We end up with a full rest day at Rumiloma, thanks to a schedule change. The original plan was to stay at Tambo the day after the Coto summit. Tambo is only 40 minutes from the Coto parking lot, and we had left all our extra gear there before the climb. So once we limped down from the hut, crammed into the bus, and rolled into Tambo, we thought the day was basically over. A shower, a nap, maybe a horizontal life reboot.
But Ossy has other ideas. He pulls the six of us—the four climbers plus Ossy and Pablo—into a small round table in the same restaurant where we’d eaten the day before. He lays out an alternative: If we prefer, we can skip Tambo entirely, ride back to Quito with the outgoing climbers, and spend two nights at Rumiloma before the four-hour drive to Chimbo on Sunday.
My vote is immediate: stay at Tambo. I am exhausted, grimy, half-feral, and I can’t fathom getting back in that van for another two-plus hours. Paul agrees. Mengezi votes for Quito. Jeff says nothing. Ossy gives us five minutes to discuss.

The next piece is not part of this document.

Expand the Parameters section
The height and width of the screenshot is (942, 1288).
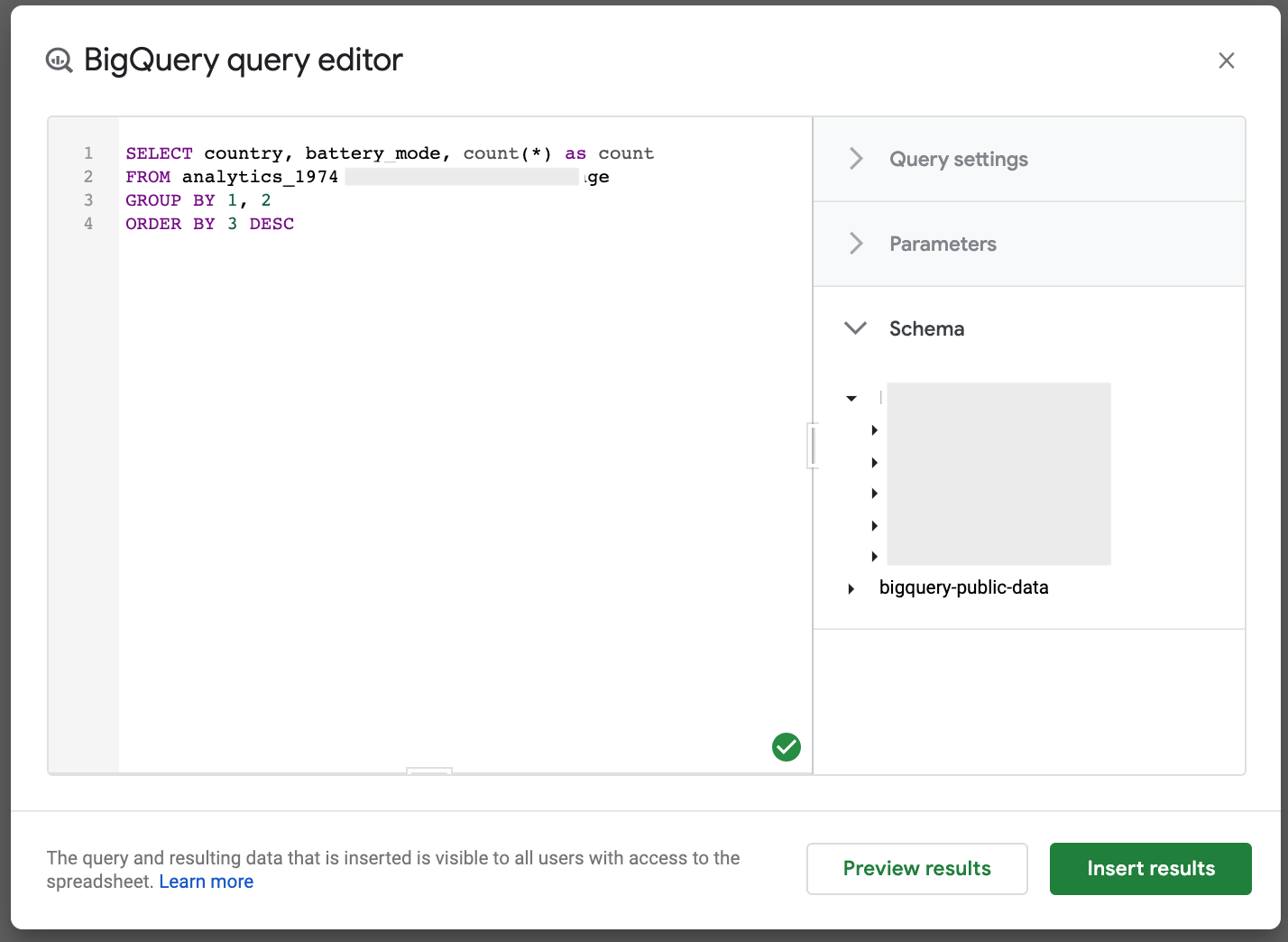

Jeff finally admits he likes the idea of private rooms for two nights rather than another round of shared bunk dens. I hadn’t realized that shared bunk rooms were our destiny at Tambo—I’d seen the “VIP Cabañas” on the drive in and naïvely assumed we might be staying there. They are, apparently, not for us. Mengezi says he wants a night out in downtown Quito.
I reconsider. The gravitational pull of hot showers and soft beds is powerful. That makes three votes for Quito. Paul, being both endlessly reasonable and terminally nice, relents. And so we pile back into that damned van.
We stop for a massive pizza lunch at El Hornero, inhale half our body weight in carbs, and make it back to Rumiloma around 4 p.m., wrecked but salvageable.